C’est un autre fil sur lequel nous avons marché, entre réalisme et fantastique. Par exemple, dans la séquence finale, on ne voit jamais Cloclo dans les airs. Je voulais que les spectateurs se demandent s’il vole ou non, pour que le doute persiste. C’est aussi pour cela qu’il change sans cesse de taille. Le fantastique est une manière de retranscrire l’aspect un peu fluctuant du regard de Jeanne sur lui. Parce que Cloclo est effectivement une sorte de magicien, ou d’ogre déchu. C’est comme le dernier témoin d’un univers de conte qui a du mal à subsister. J’avais envie de rester sur cet entre-deux, comme pour la dépression. J’avais comme référence Tokyo Godfathers de Satoshi Kon (2003). C’est un film très réaliste, mais dans lequel les personnages se déforment par moments, et qui a un finale qui tire vraiment vers le merveilleux. Il y a également plein de choses chez Grimault ou Miyazaki qui jouent avec le réalisme magique, et ça a bercé mon enfance, tout comme Claude Ponti, qui est à la fois réaliste et barré.


 
Le film laisse également une très grande place à la nature, comme c’était déjà le cas dans vos courts métrages précédents. 
 
J’aime bien montrer une nature assez grandiose avec de petits personnages qui font leur vie au milieu. Ça impulse beaucoup la mise en scène. Par ailleurs, on parle beaucoup d’environnement en ce moment. Je trouve important de mettre l’accent sur ce qui nous entoure et de nous remettre nous, humains, à notre place : c’est-à-dire pas en gros plan. C’est comme le male gaze, qui est un regard spécifique sur les personnages. Là c’est une autre manière de nous positionner. Pas comme des conquérants. Je me pose souvent la question de la place qu’on occupe.
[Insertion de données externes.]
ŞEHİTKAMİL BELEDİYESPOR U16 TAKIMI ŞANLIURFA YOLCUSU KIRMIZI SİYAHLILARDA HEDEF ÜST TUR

Et elle se pose d’autant plus quand on fait des films car on est responsable de ce que l’on montre.
 
En se reconnectant avec la nature, Jeanne s’ouvre aux autres et se reconnecte avec sa vie.
 
Nous voulions faire passer cette idée de reconnexion, à commencer par le volet familial. L’idée de se recentrer sur des choses simples : partager un repas qu’on a préparé, écouter ce qui nous entoure, faire de la musique – même très simple – à plusieurs…
 
Cela a aussi induit les choix esthétiques, notamment les décors faits à la main, sur papier ?
 
Nous avons utilisé les mêmes peintures que Ghibli ! Je suis allé au Japon en 2014 et j’ai rencontré Satoshi Kuroda, qui est décorateur et parfois directeur artistique sur les films du studio. Il a notamment travaillé sur Kiki la petite sorcière et sur Princesse Mononoké. Il m’a dressé la liste du matériel qu’ils utilisent là-bas : pinceau, peinture, papier… Et les marques japonaises ont accepté de nous fournir leurs produits et même de nous sponsoriser. Je ne suis pas un défenseur des traditions, mais le plaisir de faire les choses compte, et je trouve plus de plaisir à dessiner sur le papier que sur Photoshop. Ça impose une autre concentration, parce qu’on ne peut pas annuler ce qu’on fait. Mais pour moi c’est une forme de méditation. Ça m’apaise.